DOCUMENT SEGMENT ::
Best Practices for Selecting and Managing Enterprise Application Appliances
Three features that should guide your choice of an application appliance.
by Jeff Hudgins
Many enterprise applications have a reputation for being expensive to develop, deploy, and maintain. This was certainly true of first-generation, custom-built enterprise applications, which were typically developed in house or outsourced to programmers. Once deployed, these applications often took on a life of their own and required tremendous resources to maintain and upgrade. As these homegrown applications and the ecosystem on which they ran increased in complexity, they grew to become IT’s Achilles heel. Legacy networks were ill-equipped to handle the I/O load and efficiently manage the storage requirements needed to scale as new business requirements emerged.
Second-generation enterprise applications came to the market as IT organizations sought to reduce the the downtime legacy applications imposed. Software vendors provided ready-made “packaged” application software that had low development costs and ran more efficiently, which helped to reduce application downtime. However, IT managers quickly found that they were adding both cost and complexity to deployment and maintenance.
Packaged applications seldom came network-ready. Instead, extensive customization and tuning was required to tune the application for a specific business, which increased costs and slowed application deployment. Enterprises found that packaged applications shifted costs from development to daily operation and maintenance, then watched as the operations and and maintenance costs surpassed the original system’s total cost.

(Word and element locating data)
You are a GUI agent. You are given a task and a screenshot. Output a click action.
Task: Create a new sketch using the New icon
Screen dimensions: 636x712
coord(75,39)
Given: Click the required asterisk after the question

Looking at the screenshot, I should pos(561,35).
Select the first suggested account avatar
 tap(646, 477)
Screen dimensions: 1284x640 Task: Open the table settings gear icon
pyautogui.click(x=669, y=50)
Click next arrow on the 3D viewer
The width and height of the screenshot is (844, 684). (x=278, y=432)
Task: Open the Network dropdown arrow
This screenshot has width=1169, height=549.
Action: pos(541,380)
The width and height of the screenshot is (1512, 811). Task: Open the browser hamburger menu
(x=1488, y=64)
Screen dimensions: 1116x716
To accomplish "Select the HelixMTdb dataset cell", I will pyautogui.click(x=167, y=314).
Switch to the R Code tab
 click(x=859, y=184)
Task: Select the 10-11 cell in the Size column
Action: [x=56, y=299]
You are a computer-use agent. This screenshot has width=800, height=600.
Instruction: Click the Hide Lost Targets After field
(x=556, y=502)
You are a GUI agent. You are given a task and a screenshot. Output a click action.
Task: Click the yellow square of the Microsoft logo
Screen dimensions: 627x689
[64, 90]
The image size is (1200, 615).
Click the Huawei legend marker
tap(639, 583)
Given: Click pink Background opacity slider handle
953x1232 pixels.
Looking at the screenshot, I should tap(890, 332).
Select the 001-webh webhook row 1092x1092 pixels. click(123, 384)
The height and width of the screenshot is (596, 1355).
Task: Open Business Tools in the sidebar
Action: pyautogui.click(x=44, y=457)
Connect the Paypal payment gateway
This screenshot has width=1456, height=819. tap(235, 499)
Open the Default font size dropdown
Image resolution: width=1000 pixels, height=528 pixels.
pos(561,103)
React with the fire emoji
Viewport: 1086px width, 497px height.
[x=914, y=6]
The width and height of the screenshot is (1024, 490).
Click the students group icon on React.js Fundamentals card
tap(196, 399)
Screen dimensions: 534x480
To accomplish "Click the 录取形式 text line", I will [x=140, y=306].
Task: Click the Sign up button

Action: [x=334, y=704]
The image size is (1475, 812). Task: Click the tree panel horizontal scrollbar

CHALLENGES ::
**a.** In the article on enterprise application appliances, why did packaged applications raise costs and slow deployment? Answer in one to three sentences.
**b.** Answer these questions from the article on enterprise application appliances:
(i) Where were first-generation enterprise applications typically developed?
(ii) What kind of development costs did the packaged software from vendors have?
(iii) Which costs surpassed the original system's total cost?
**c.** Extend the article on enterprise application appliances from its final sentence.

ANSWER LIST ::
**a.** Packaged applications seldom came network-ready. Each one needed extensive customization and tuning to fit a specific business, and that work increased costs and slowed deployment.

**b.**
(i) In house, or they were outsourced to programmers.
(ii) Low development costs.
(iii) The operations and maintenance costs.

**c.**
To curtail rising maintenance costs, software vendors began deploying applications on preconfigured, general-purpose servers, often called white boxes. Application server deployments allowed enterprises to better align and balance IT resources and ease deployment costs while producing an ecosystem that delivered greater business value. The first application server deployments succeeded in reducing the costs but posed new challenges for IT managers and software vendors.
The industry’s first application white boxes were open servers, meaning enterprise IT personnel could access the application and OS layers, customize performance, and add functionality. Open servers allowed application drivers, patches, and a host of other software components to change without the software vendor’s knowledge. The problem then was change control and transformation management, which, over time, reduced server performance, availability, efficiency, and security.
Many application vendors have turned to the appliance deployment model to overcome these challenges and meet the needs of the highly managed enterprise head-on. Appliances are application platforms with a “locked-down” OS and application foundation, protected from the inadvertent or malicious tinkering that became so problematic in the open-server model. Purpose-built appliances, customized and tailored to the application itself, require little or no performance tuning. They are optimized to “plug and play” with existing environments, interoperate seamlessly with existing infrastructures and deliver value almost immediately.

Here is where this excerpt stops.